- Opening Delimiter -

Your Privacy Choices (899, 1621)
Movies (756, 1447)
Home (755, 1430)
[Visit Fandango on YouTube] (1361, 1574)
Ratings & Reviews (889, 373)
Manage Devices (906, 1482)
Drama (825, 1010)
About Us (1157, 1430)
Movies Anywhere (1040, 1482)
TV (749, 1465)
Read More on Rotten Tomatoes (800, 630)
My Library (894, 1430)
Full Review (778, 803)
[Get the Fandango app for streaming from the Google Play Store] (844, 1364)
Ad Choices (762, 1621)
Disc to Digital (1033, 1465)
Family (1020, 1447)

- Closing Delimiter -

[Exercise objective]
Copy every line of the entries above in which "Fandango" occurs.

[Solution for this task]
[Visit Fandango on YouTube] (1361, 1574)
[Get the Fandango app for streaming from the Google Play Store] (844, 1364)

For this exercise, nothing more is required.